Elena Malysheva: The Representation of Gesture, Movement, Corporeality, and Dance in the Art of Alexandra Exter
Dissertationsprojekt
The project explores how the physics and movement vocabulary of modernist dance shaped Alexandra Exter’s visual language, and how her own experiments influenced choreographic practices in the first half of the 20th century. It offers a new understanding of Exter as an artist of movement, for whom the body becomes a key structuring principle of artistic thought.
Despite the significance of these processes, Exter’s contribution to the development of the visual language of movement and her collaborations with dancers remain understudied. It also remains unclear how modernist dance influenced her artistic decisions and to what extent her own experiments affected the evolution of stage movement and choreography.
The project addresses this gap by situating Alexandra Exter’s art within the broader context of the synthesis of dance, theatre, and visual art, and by analysing the formation of her language of corporeality and movement. This approach makes it possible to reconsider Exter’s role in the history of the avant-garde and to expand our understanding of the interaction between visual and performing arts in the first half of the 20th century.

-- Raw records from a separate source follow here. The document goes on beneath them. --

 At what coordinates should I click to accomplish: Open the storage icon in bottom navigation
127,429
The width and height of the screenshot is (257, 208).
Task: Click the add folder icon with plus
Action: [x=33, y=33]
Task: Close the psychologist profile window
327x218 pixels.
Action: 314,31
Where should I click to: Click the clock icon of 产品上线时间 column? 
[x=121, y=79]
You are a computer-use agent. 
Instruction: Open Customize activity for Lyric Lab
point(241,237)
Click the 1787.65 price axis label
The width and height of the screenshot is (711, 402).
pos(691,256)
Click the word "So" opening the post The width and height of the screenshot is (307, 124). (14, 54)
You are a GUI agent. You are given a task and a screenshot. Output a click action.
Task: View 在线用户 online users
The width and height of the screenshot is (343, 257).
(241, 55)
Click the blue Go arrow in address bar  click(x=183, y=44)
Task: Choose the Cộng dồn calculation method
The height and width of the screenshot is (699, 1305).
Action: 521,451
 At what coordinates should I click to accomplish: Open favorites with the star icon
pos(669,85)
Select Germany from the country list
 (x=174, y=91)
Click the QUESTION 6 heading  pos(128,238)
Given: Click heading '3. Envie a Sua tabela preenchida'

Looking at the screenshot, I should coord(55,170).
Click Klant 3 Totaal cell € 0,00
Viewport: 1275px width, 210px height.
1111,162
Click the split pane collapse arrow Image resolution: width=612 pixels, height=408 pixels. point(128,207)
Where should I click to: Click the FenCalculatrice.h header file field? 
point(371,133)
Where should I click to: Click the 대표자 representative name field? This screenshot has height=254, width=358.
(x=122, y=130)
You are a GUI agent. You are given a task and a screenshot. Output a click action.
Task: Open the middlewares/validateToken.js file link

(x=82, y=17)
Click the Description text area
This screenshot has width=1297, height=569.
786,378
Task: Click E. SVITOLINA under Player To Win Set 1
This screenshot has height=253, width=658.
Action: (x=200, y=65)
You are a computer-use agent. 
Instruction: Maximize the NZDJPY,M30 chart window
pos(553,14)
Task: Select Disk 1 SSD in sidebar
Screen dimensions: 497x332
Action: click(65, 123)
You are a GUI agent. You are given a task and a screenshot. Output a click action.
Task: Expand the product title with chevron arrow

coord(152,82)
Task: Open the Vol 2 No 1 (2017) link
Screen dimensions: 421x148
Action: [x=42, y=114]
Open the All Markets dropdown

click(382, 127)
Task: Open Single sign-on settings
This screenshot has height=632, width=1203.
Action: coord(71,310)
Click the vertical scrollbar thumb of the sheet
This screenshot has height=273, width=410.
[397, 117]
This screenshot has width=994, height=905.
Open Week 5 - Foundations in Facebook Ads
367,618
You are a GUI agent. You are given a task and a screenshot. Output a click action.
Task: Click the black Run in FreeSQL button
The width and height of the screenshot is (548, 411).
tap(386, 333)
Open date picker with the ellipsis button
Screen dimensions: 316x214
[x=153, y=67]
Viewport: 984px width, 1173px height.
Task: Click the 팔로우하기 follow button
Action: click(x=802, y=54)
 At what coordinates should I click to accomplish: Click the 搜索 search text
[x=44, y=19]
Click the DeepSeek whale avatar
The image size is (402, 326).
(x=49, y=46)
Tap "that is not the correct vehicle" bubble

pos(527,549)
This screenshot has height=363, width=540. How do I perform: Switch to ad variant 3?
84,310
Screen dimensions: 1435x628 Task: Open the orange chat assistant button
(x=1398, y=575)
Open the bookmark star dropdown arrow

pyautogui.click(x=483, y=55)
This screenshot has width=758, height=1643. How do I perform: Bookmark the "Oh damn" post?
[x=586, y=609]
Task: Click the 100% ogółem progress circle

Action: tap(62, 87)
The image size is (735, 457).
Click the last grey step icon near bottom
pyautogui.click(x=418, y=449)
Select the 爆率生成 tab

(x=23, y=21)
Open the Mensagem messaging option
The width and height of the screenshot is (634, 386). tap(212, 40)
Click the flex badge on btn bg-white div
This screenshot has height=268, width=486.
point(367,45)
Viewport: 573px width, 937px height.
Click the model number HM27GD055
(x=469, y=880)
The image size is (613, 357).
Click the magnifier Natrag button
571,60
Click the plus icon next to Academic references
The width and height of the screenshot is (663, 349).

The study offers a comprehensive reading of Alexandra Exter as an artist engaged not only with form, colour, and stage space, but also with movement, the body, and dance. It positions her as an active participant in the cultural transformations of the 20th century, and reveals her contribution to the formation of a visual language of movement and dance - one that remains relevant to contemporary research on performativity, corporeality, and interdisciplinary artistic practices.